Data science is all about taking disparate types of data and creating structure, organization and labeling so that pattern analysis can be run via machine and deep learning algorithms. Whether it’s buyer sentiment analysis, facial recognition algorithms, or modeling the spread of malware through a network—it’s the same basic data science. What changes are simply the types of patterns you detect and how you build it into your incident response process.
The most commonly understood data science involves identifying “normal” activities to determine patterns in behavior. In retail, you might apply these insights to analyze customer sentiment, buying preferences, peak activity times and so on. In a case like this, the focus is on identifying the patterns; The abnormal or edge cases are disregarded.
With cyber-security, it’s the opposite. Security vendors and security professionals in your organization must use the same data, and the same algorithms, but instead with an alternative focus. With the right technology, data analytics can help you quickly identify when a behavior takes place that is counter to normal patterns.
Don’t filter your data: Get it raw, use it all.
“Use all the data” is a fundamental tenet we learn as data scientists that may not be as obvious for security professionals. You need to detect ALL of the behavioral changes and run machine learning algorithms against raw activity, not a pre-filtered event stream or subset from one tool or another.
You cannot build analytical models and a behavioral profile that can detect abnormal activities if you are not able to detect raw behavior in the first place.
It’s therefore important to consider how any security analytics solutions are collecting data, what they are collecting, and whether they provide a true raw unfiltered feed of activity for a comprehensive view of relevant data.
Choose a comprehensive solution
To be truly effective, a modern cyber-security solution must be both sophisticated and comprehensive. But what does that mean?
In short, you need:
- Usability: Advanced technology is essential, but just as important is your user interface. Your security team needs to be able to prescribe a solution via a centralized, organized and easily understood single view of all relevant data.
- High speed ingestion: With the rate of potential incidents ever-increasing, security telemetry needs to be immediately collected, normalized and stored for easy access.
- Real time processing: As with above, speed is critical. Streaming data feeds with real-time enrichment is essential to quickly understanding and addressing potential threats.
- Scalability: Your data store solution needs to be cost effective not only for initial capture but for future access.
Finally: Automate, automate, automate.
The problem in many organizations is that there is too much security alert data coming too fast. Many companies are generating hundreds of thousands of alerts per second.
Automated response is where an analytics-driven rules engine really shines. Without automation, the vast majority of the alerts remain untouched, which is why we have industry statistics that say compromises can run for an average of 300 days before anyone notices.

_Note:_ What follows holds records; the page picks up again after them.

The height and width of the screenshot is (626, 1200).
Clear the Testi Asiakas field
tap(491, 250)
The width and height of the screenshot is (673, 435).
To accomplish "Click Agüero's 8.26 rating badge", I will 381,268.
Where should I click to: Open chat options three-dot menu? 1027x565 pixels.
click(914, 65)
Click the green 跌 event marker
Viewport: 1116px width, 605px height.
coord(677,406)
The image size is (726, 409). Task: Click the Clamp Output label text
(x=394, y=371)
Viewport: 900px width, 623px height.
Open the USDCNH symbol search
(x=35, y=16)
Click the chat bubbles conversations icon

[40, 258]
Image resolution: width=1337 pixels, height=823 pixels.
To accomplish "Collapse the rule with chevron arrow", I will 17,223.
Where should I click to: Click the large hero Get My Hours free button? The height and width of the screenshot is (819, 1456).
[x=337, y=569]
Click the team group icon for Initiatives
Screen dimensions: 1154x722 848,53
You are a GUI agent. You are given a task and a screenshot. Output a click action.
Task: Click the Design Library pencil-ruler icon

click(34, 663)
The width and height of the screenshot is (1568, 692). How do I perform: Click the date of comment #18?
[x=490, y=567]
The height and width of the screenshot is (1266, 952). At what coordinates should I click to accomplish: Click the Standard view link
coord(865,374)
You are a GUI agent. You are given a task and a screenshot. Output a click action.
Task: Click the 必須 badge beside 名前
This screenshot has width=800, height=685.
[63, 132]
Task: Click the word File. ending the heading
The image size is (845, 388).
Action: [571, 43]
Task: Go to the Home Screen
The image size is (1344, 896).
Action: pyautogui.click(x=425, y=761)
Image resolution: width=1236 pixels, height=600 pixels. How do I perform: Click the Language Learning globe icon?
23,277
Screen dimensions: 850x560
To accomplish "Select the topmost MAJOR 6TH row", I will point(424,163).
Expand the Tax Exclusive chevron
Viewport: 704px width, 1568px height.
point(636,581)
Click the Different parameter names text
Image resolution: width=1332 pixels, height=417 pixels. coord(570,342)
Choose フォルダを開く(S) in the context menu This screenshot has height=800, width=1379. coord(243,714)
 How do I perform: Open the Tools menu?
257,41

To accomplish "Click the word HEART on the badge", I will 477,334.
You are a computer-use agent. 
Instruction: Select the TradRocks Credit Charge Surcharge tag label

Don’t lose track of the role of automation in addressing the core business issue preventing you from finding a hack. The reality is that top businesses need automation of detection and response that triggers automated workflows and can reduce 30 minutes per event down to just a few seconds.
The solution is out there
The connected world creates a rate and volume of streaming cybersecurity data that is unprecedented, and attacks are increasingly sophisticated and multifaceted. And while trillions of dollars have been spent on security technology over the last three decades, hackers seem to be more successful than ever.
The good news is that the battle over cyber-security is one that forward-looking leaders can win. Most existing security tools typically use a few facets of cyber-security data. Better solutions exist. We offer our own solutions, of course, and we also recommend that any leader who is serious about this issue becomes familiar with the expertise offered by the non-profit Apache foundation.
Whichever path you choose, I urge you to adhere to the four tenets outlined above. It is paramount that your organization takes every measure to safeguard data to protect its business continuity, brand name, and most importantly, employees and customers.